Lo stesso Magistero pontificio, bussola di orientamento per noi cattolici, ha parlato ripetutamente e con stima dell’attività sportiva, segnalandone i rischi (esistenti in ogni attività umana incluso il lavoro e l’apostolato), ma anche mettendone in luce le virtualità di bene in esso contenute. Insomma: sia Mens sana in corpore sano: sia la ricreazione che lo svago non sono peccati! Una volta mentre seguivo presso Roma un turno di esercizi spirituali secondo il metodo di sant’Ignazio, il sacerdote predicatore si chiese se l’esultanza per la vittoria della squadra del cuore fosse legittima. E rispose di sì, purché, aggiunse, non divenga una dipendenza o una fonte di sovreccitazione.
Ma per Gnerre è proprio il giuoco del calcio ad essere... uno sport cattolico! Scrive: «Mi sono chiesto perché il calcio sia lo sport più seguito nel mondo [...]. La risposta [...] sta nel fatto che, essendo lo sport metafora della vita, il calcio lo è evidentemente più degli altri sport [...]; e il fascino del calcio sta nel fatto che è lo sport che più chiaramente esprime la verità cattolica» (p. 10). Niente di meno!!! Secondo l’Autore, «il calcio è solo un gioco, ma un gioco che aiuta a ricordare all’uomo che la vita non è un gioco ma una cosa seria» (p. 12). Giustissimo e convincente.
Secondo Gnerre le caratteristiche che renderebbero il calcio uno “sport cattolico” sono queste, e tutte da meditare: è l’unico sport in cui è così frequente il pareggio; è l’unico sport in cui può vincere non solo la squadra più debole, ma anche quella che gioca peggio; è l’unico sport in cui non si deve essere totalmente selettivi dal punto di vista fisico; è l’unico sport in cui salta la regola della bravura come soluzione infallibile; è l’unico sport in cui non solo non è indispensabile, ma è perfino dannoso che i calciatori di una squadra siano tutti campioni; è l’unico sport che esprime con chiarezza l’identità culturale di un popolo; è l’unico sport in cui si è davvero lontani da ogni intellettualismo (cf. pp. 14-60).

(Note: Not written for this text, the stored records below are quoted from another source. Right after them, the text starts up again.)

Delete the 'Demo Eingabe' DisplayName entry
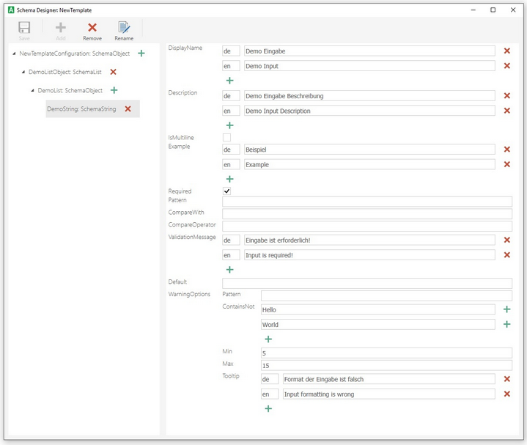Image resolution: width=527 pixels, height=445 pixels. click(x=507, y=51)
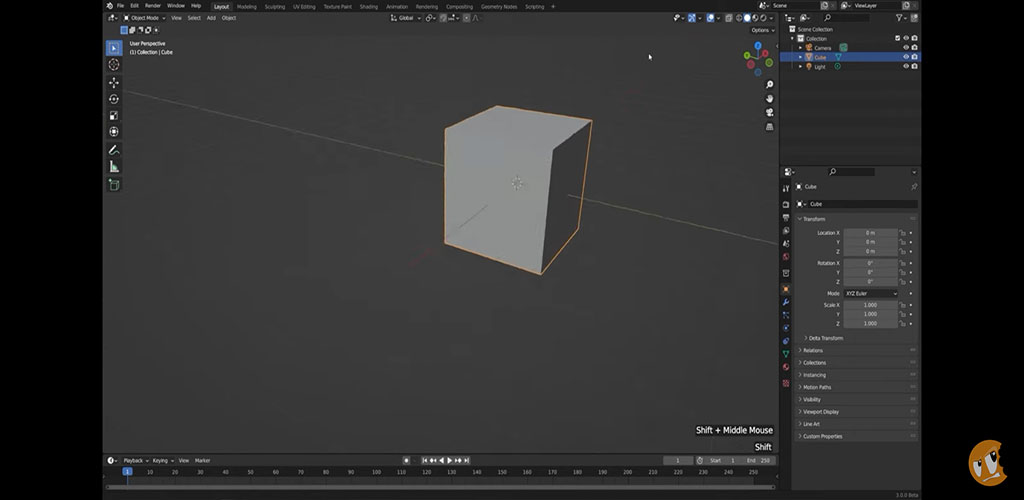Expand the Delta Transform panel
The image size is (1024, 500).
click(x=825, y=338)
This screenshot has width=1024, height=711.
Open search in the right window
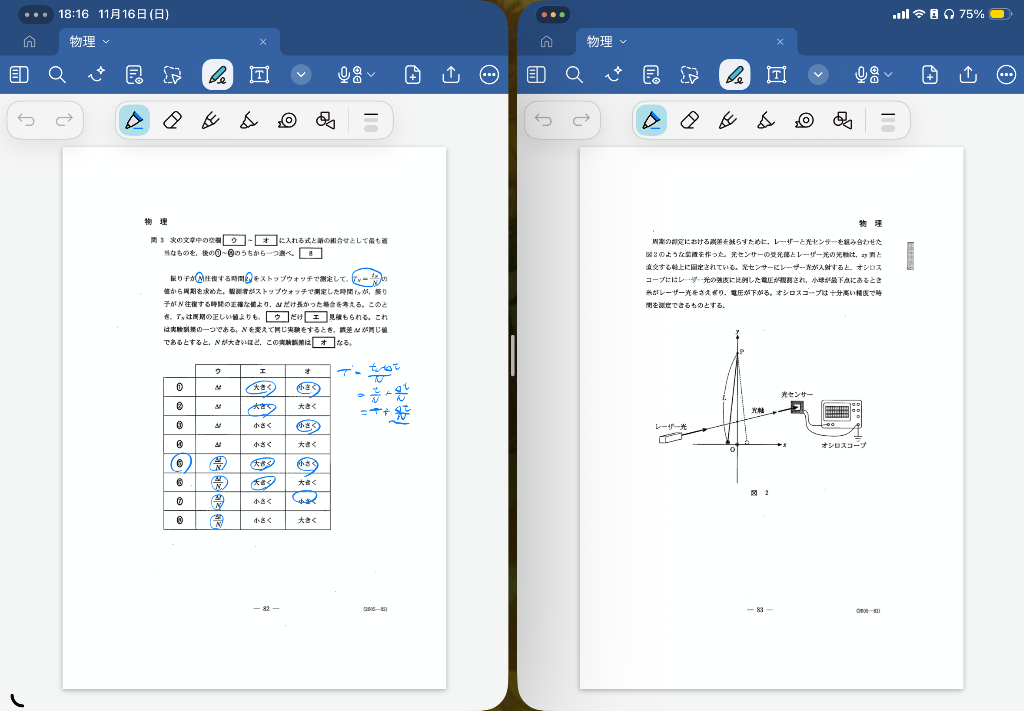(x=574, y=75)
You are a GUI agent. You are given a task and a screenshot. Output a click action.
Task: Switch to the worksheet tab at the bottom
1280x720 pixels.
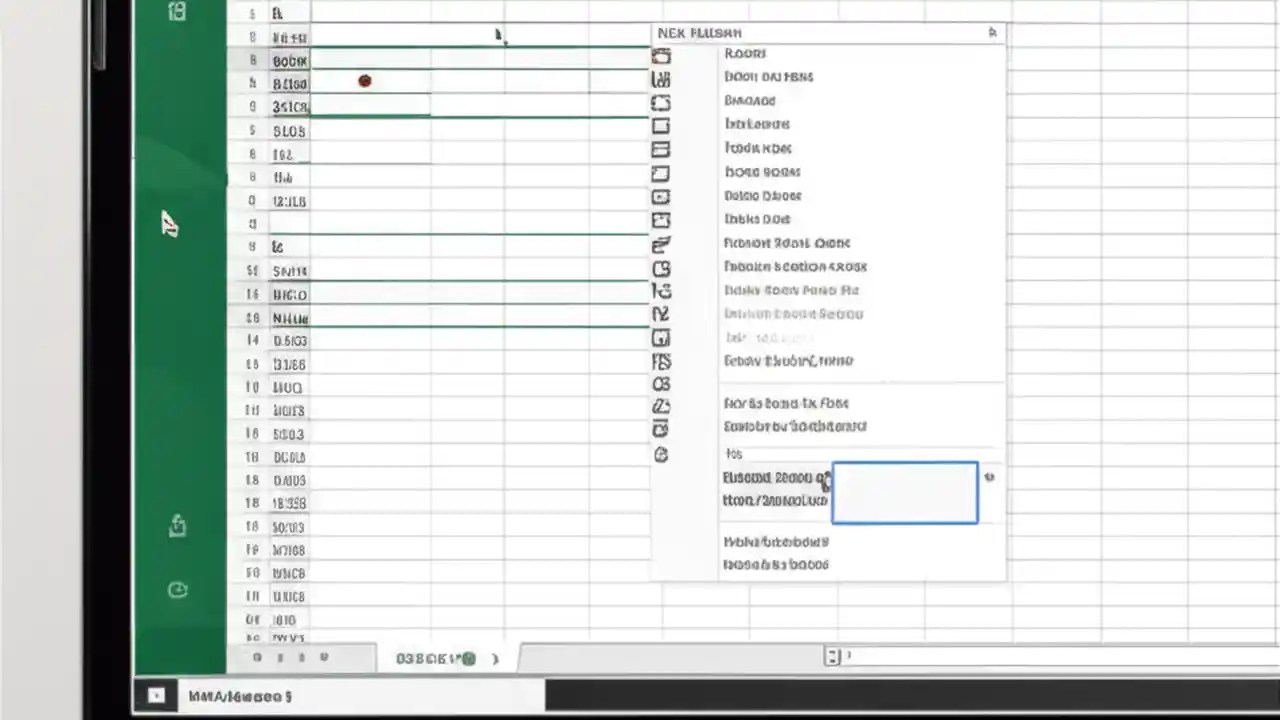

Diciamo che le riflessioni che pervadono il libretto di Gnerre divertono e tengono allegri, specie i giovani o gli amanti del pallone, ma al contempo educano ed elevano. Molte le citazioni di campioni del calcio che mostrano la serietà dello sport e dell’impegno agonistico, ma anche il modo che hanno lo sportivo e il calciatore di praticare la virtù e rifuggire il vizio. Benedetto XVI, già prima dell’elezione, asseriva quanto segue: «Il calcio, in quanto gioco di squadra [al contrario del tennis, dello sci, dell’equitazione, dell’automobilismo, della scherma, del pugilato, ecc.], obbliga a un ordinamento di ciò che è proprio all’interno dell’insieme; unisce attraverso l’obiettivo comune; il successo e l’insuccesso di ciascuno sono basati sul successo e sull’insuccesso dell’insieme. Il calcio insegna uno scontro pulito in cui la regola comune alla quale il gioco si sottomette continua ad essere ciò che unisce e vincola anche nella posizione di avversari [...]. La libertà vive della regola, della disciplina che impara l’agire congiunto e lo scontro corretto, l’essere indipendente dal successo esteriore e dall’arbitrarietà, e in questo modo arriva ad essere realmente libero» (cit. a p. 41). Insomma, caro Corrado, ci hai insegnato ad amare lo sport, forse a praticarlo e sicuramente a trarre da tutte le attività umane, dalle più alte e nobili a quelle più ludiche e ricreative, momenti di forte tensione spirituale e di auto-educazione al bene. Grazie quindi, e al prossimo libro!